6. Refactor the Code (Refactor Phase)

  • Improve the code structure while keeping the functionality the same. Clean up duplications, improve readability, and follow coding best practices.
  • Make sure to rerun the tests after refactoring to ensure nothing breaks.

7. Repeat

  • Continue the cycle: write another failing test, implement just enough to pass, and then refactor.

By following these steps in TDD, you will incrementally develop your code while ensuring that it is well-tested and reliable.

Example

Here's an example of using TDD to build and test a Python pipeline that retrieves data from several APIs. We'll use the unittest framework along with unittest.mock to mock the API calls.

Scenario:

Imagine we have a pipeline that fetches data from two different APIs, processes it, and returns the combined results.
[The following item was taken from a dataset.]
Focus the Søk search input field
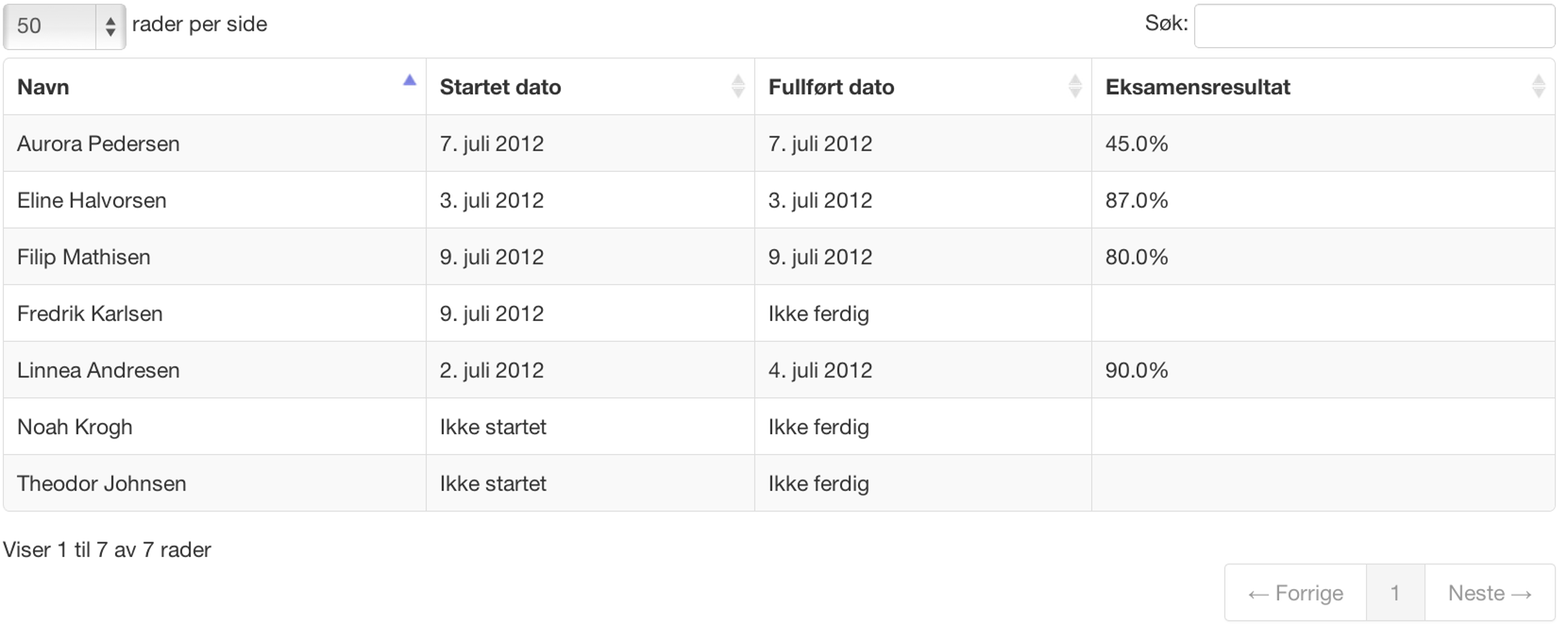Screen dimensions: 1560x624 pos(1374,25)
Step 1: Write a Failing Test

We'll start by writing a test for a pipeline that retrieves data from two APIs. We'll mock the API responses, as we don't want to make real requests in the test environment.

import unittest
from unittest.mock import patch

# Assuming the pipeline function we want to test is called 'fetch_data_pipeline'
class TestFetchDataPipeline(unittest.TestCase):

    @patch('pipeline.requests.get')
    def test_fetch_data_pipeline(self, mock_get):
        # Mock API responses
        mock_get.side_effect = [
            # First API response
            unittest.mock.Mock(status_code=200, json=lambda: {"data": "API 1 data"}),
            # Second API response
            unittest.mock.Mock(status_code=200, json=lambda: {"data": "API 2 data"})
        ]

        # Import the pipeline function
        from pipeline import fetch_data_pipeline

        # Call the function and check the result
        result = fetch_data_pipeline()
        expected_result = {
            "api_1": "API 1 data",
            "api_2": "API 2 data"
        }
        self.assertEqual(result, expected_result)

if __name__ == '__main__':
    unittest.main()

Step 2: Run the Test

At this point, running the test will fail because the fetch_data_pipeline function doesn't exist yet.
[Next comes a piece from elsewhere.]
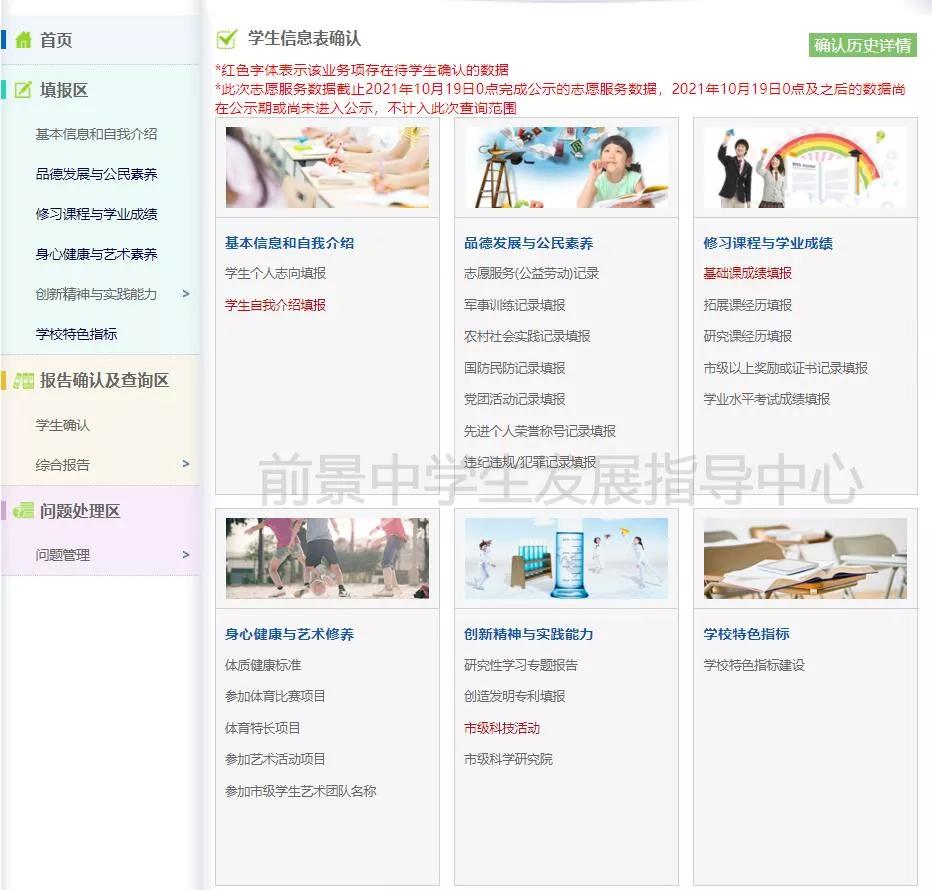Click the 品德发展与公民素养 card image

coord(565,167)
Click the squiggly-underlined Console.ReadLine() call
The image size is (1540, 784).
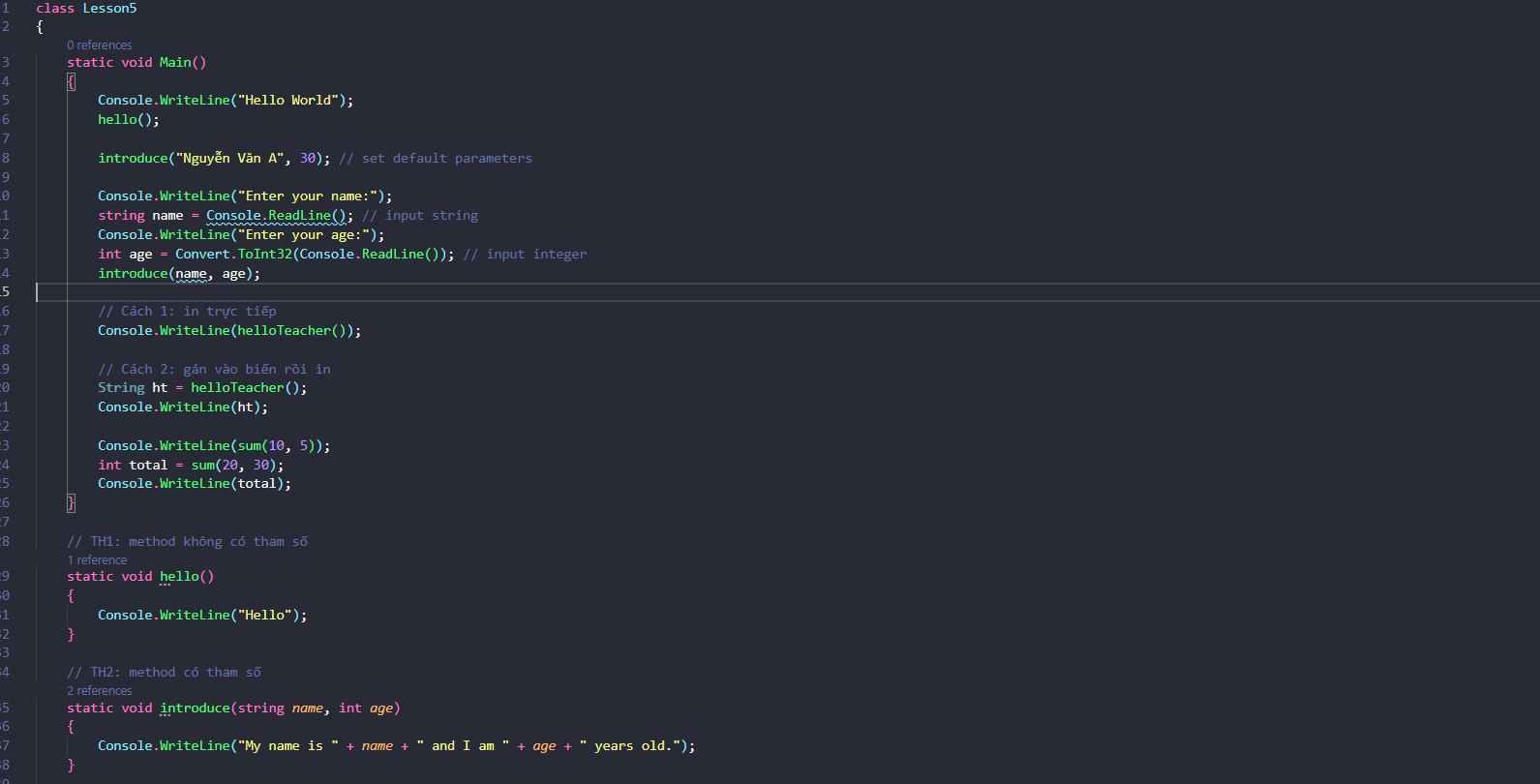coord(276,216)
python -m unittest test_pipeline.py

Step 3: Write Minimal Code to Pass the Test

Now, we will create the fetch_data_pipeline function that fetches data from the APIs. We'll use requests for making HTTP calls.

import requests

def fetch_data_pipeline():
    api_1_response = requests.get('https://api1.example.com/data')
    api_2_response = requests.get('https://api2.example.com/data')

    return {
        "api_1": api_1_response.json().get("data"),
        "api_2": api_2_response.json().get("data")
    }

Step 4: Run the Tests Again

Now, when you run the tests, they should pass.
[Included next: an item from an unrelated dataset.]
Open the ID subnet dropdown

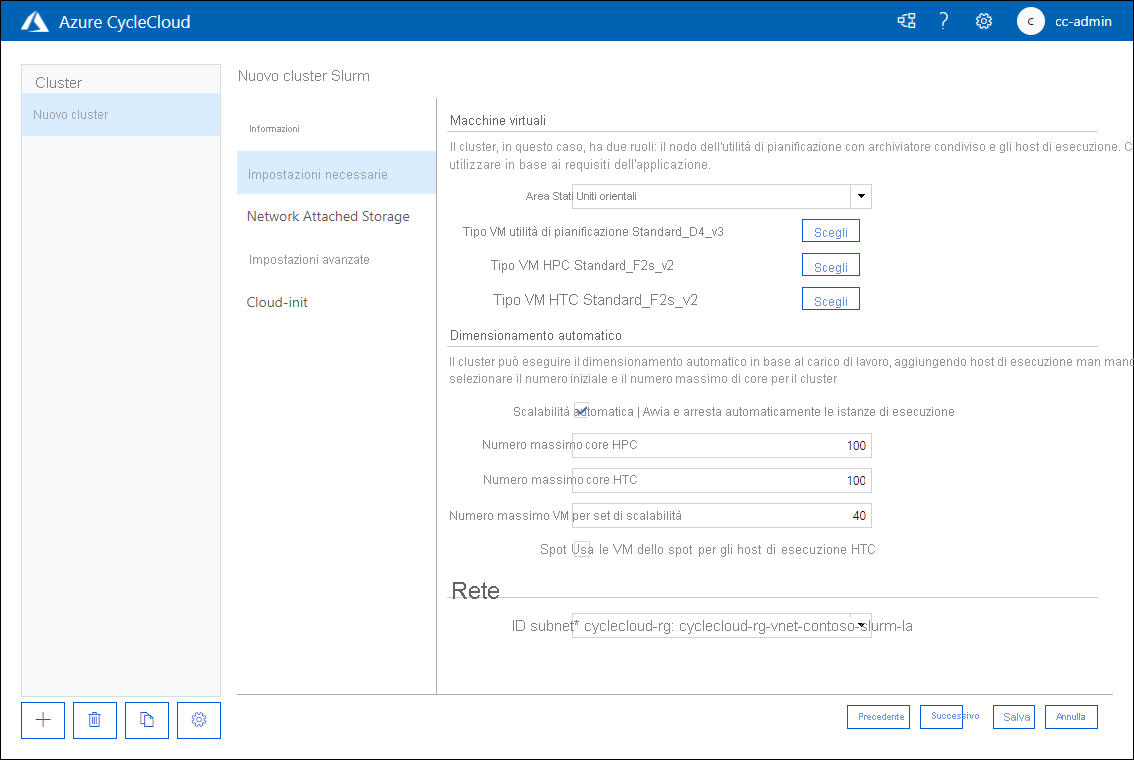(860, 624)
python -m unittest test_pipeline.py

Step 5: Refactor (if necessary)

Once the test passes, you can refactor the code to improve readability or efficiency. For example, you could handle errors from the APIs or make the function more flexible. But for now, our code is simple and works fine.


Complete Example

Pipeline Code (pipeline.py):

import requests

def fetch_data_pipeline():
    api_1_response = requests.get('https://api1.example.com/data')
    api_2_response = requests.get('https://api2.example.com/data')

    return {
        "api_1": api_1_response.json().get("data"),
        "api_2": api_2_response.json().get("data")
    }

Test Code (test_pipeline.py):

import unittest
from unittest.mock import patch

class TestFetchDataPipeline(unittest.TestCase):

    @patch('pipeline.requests.get')
    def test_fetch_data_pipeline(self, mock_get):
        # Mock API responses
        mock_get.side_effect = [
            unittest.mock.Mock(status_code=200, json=lambda: {"data": "API 1 data"}),
            unittest.mock.Mock(status_code=200, json=lambda: {"data": "API 2 data"})
        ]

        from pipeline import fetch_data_pipeline

        result = fetch_data_pipeline()
        expected_result = {
            "api_1": "API 1 data",
            "api_2": "API 2 data"
        }
        self.assertEqual(result, expected_result)

if __name__ == '__main__':
    unittest.main()

Explanation:

  • Mocking API calls: The @patch('pipeline.requests.get') decorator replaces requests.get with a mock object, so we don't actually hit real APIs.
  • Mock responses: We use side_effect to simulate two different API responses. The first call returns data from "API 1", and the second call returns data from "API 2".
  • Assertions: We check if the function returns the expected combined data from both APIs.

This approach ensures that the tests run quickly and independently of external services.